The Kiss Quotient
- First edition
- Author: Helen Hoang
- Language: English
- Genre: Fiction, Romance
- Publisher: Berkley Books
- Publication date: June 2018
- ISBN: 9780451490803
- Followed by: The Bride Test

= The Kiss Quotient =

2018 novel by Helen Hoang

The Kiss Quotient is a 2018 novel written by Helen Hoang. It follows Stella, an autistic woman who hires an escort in order to explore intimacy with other people.

== Development ==
Hoang wrote the first draft of what would become The Kiss Quotient within ten weeks. The manuscript went through several drafts before she entered the online pitch contest Pitch Wars, where she revised it again with the help of her mentor Brighton Walsh, working for eight months.

Hoang states that she initially wanted to write a gender-swapped Pretty Woman, but was stuck when examining why a "successful, beautiful woman would hire an escort." During a meeting with her daughter's preschool teacher, Hoang found out that her daughter is on the autism spectrum. She researched autism and realized that she, too, is autistic, and used that as the basis for the book's concept.

== Overview ==
The Kiss Quotient is a book where the main character is an autistic woman named Stella Lane. She "thinks math is the only thing that unites the universe." Stella Lane is a successful econometrician, due to her job she has little experience dating for a thirty year old woman. Stella decides to hire a professional, Michael Phan, no nonsense. As the relationship progresses the two realize that they do find some sense in their no nonsense ventures.

==Reception==
The Kiss Quotient received a positive review from Publishers Weekly.
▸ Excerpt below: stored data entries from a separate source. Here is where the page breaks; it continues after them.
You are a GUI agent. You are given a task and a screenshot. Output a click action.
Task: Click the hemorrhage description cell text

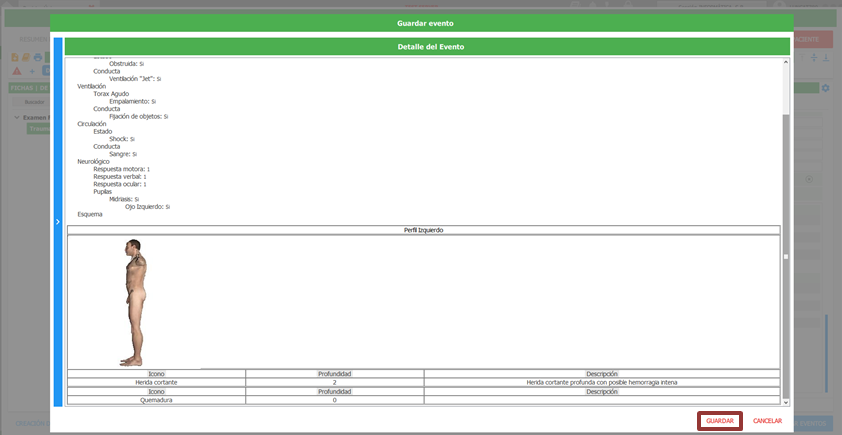(601, 382)
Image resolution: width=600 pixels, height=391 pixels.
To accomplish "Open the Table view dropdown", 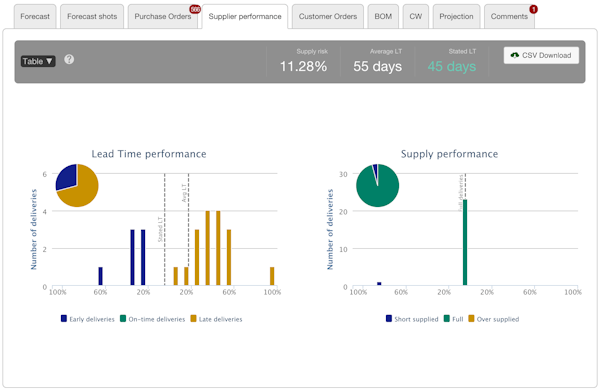I will [38, 61].
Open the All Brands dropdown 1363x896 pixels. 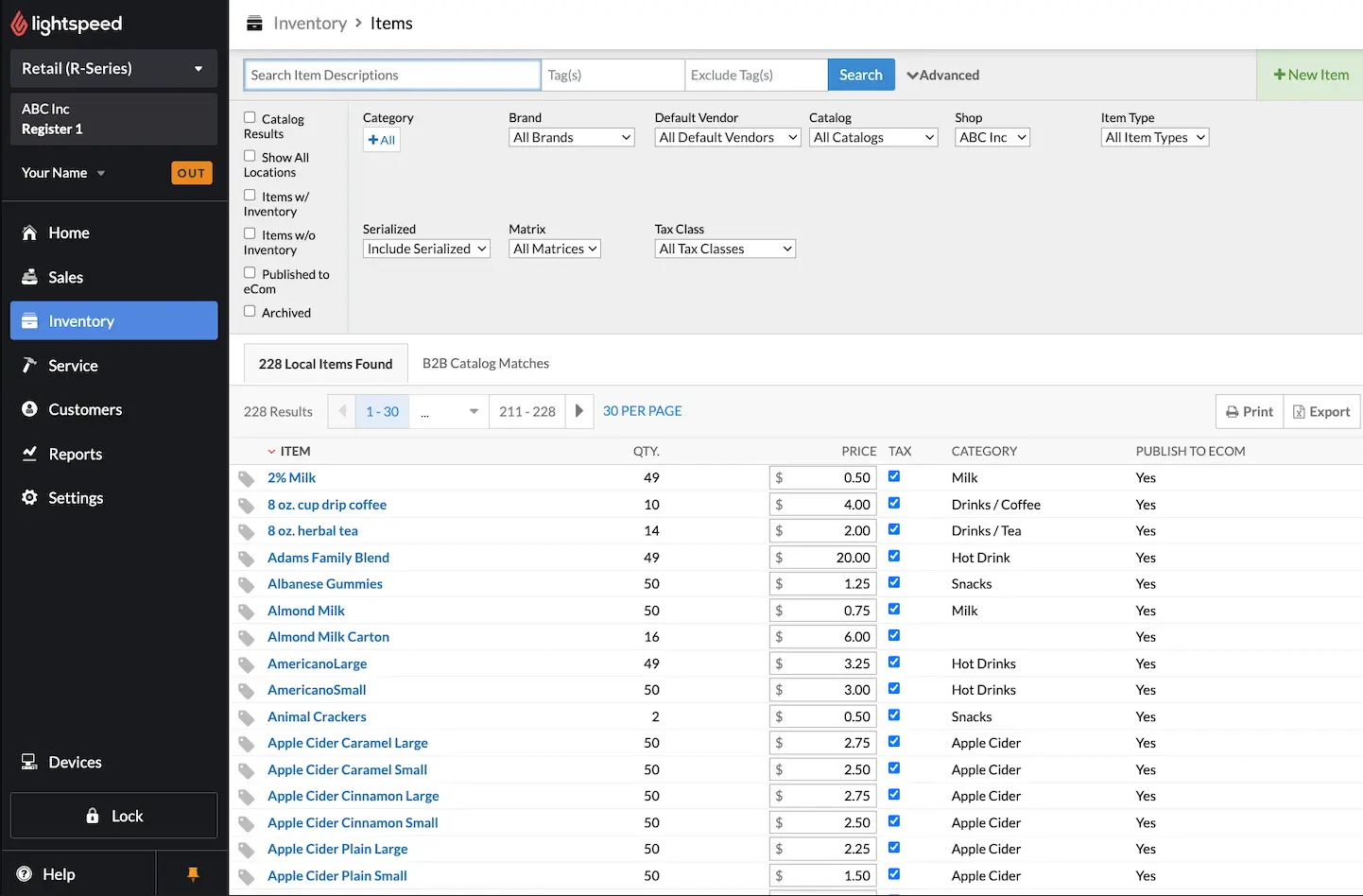(x=571, y=136)

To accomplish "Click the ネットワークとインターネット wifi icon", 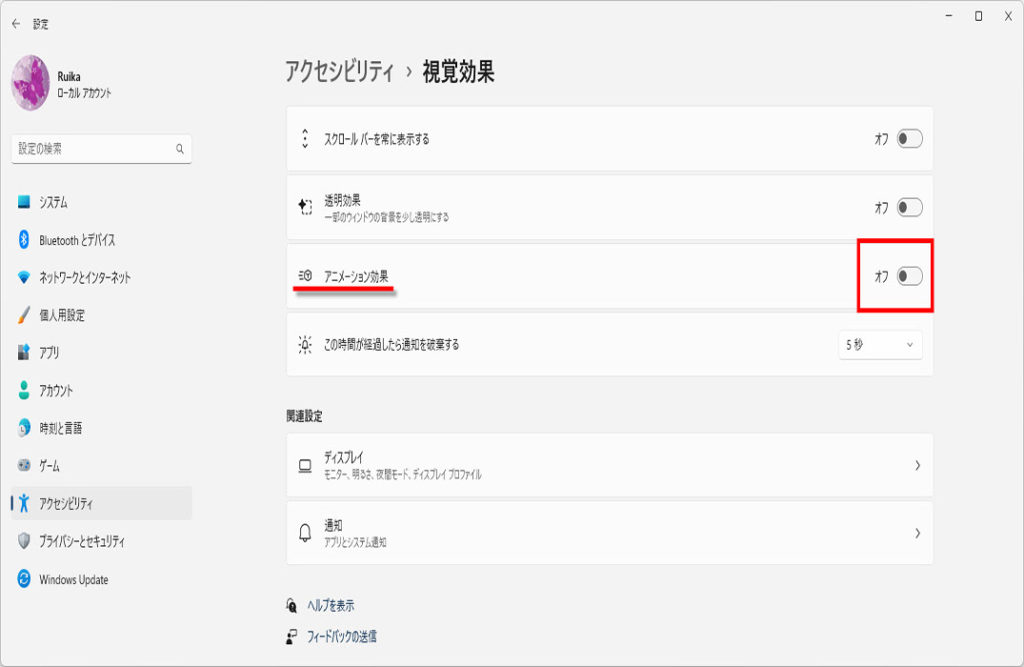I will tap(25, 277).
It had an initial print run of 100,000 copies. As of July 2018, the book was in its fourth printing.

In August 2018, it was announced that Pilgrim Media Group acquired the film, TV, and other media rights for The Kiss Quotient and partnered with Lionsgate for an expected domestic release.

New York Public Library listed The Kiss Quotient as one of its Best Books of 2018.

== Additions ==
A sequel titled The Bride Test was published by Berkley in May 2019. The novel is about Esme, a hotel maid who gets offered to accompany Khai to a wedding: Khai is the autistic cousin of Michael mentioned in The Kiss Quotient. The third book in the series, titled The Heart Principle, was published in 2021.